Run each of the following commands multiple times using the kubeconfig of the data plane cluster.

As a regular user:

kubectl exec deployment/sleep -it -- curl 'http://dashscope.aliyuncs.com' \
  --header 'Content-Type: application/json' \
  --header "user-type: regular-user" \
  --data '{
      "messages": [
          {"role": "user", "content": "Please introduce yourself"}
      ]
  }'

As a subscriber:

kubectl exec deployment/sleep -it -- curl 'http://dashscope.aliyuncs.com' \
  --header 'Content-Type: application/json' \
  --header "user-type: subscriber" \
  --data '{
      "messages": [
          {"role": "user", "content": "Please introduce yourself"}
      ]
  }'

Expected behavior:

  • Initial requests from both user types return a normal LLM response containing a usage field with token counts.

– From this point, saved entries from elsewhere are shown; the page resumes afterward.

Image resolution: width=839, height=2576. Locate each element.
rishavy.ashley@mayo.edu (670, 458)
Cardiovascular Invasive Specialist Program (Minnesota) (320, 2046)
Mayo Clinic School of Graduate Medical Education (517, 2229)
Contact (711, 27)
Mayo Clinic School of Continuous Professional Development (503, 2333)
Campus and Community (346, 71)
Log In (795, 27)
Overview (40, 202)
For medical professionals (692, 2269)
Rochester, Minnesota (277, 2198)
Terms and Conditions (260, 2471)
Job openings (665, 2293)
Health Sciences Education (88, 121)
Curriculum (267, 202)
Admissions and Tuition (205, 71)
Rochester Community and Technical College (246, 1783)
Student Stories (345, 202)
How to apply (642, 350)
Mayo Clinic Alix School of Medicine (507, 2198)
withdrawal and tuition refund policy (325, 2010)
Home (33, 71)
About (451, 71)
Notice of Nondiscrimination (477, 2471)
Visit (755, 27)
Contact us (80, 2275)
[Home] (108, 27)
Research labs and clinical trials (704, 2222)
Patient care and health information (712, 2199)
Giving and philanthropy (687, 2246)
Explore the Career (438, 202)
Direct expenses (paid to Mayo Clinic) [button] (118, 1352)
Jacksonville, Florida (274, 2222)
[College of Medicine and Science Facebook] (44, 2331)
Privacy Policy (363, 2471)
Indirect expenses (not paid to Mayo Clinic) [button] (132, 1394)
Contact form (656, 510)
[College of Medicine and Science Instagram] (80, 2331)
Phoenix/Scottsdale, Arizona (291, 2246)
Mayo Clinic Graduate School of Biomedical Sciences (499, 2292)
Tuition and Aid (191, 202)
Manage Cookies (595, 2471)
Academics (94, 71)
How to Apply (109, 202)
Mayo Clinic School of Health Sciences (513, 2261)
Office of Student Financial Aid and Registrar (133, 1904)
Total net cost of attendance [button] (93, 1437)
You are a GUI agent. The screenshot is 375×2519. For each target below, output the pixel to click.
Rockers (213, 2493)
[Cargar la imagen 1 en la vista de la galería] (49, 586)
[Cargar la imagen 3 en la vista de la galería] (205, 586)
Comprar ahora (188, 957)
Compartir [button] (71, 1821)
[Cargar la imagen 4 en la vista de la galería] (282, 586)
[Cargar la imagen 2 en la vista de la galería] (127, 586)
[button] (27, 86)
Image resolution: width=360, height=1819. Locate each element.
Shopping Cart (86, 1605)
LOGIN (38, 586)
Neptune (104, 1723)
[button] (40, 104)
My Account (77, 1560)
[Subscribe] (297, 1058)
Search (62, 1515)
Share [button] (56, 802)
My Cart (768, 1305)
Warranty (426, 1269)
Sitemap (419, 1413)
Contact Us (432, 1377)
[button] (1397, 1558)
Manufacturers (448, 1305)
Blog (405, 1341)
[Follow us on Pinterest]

  • After several requests, regular-user hits the rate limit first and receives regular-user is being rate-limited.

  • subscriber can send more requests before being rate-limited, confirming the higher token budget.

This validates that the rate limiting service differentiates between user tiers and enforces the configured token budgets.

What's next

  • Customize rate limiting rules: Adjust max_tokens, tokens_per_fill, and fill_interval_second in the RATE_LIMIT_CONFIG to match your production traffic patterns.

  • Build a custom rate limiting service: Fork the example implementation to implement custom algorithms (leaky bucket, sliding window) or use a different storage backend.

  • Extend to more attributes: Change rateLimitKeys to extract keys from other request attributes such as paths, hosts, or TCP attributes. See Envoy attributes for available options.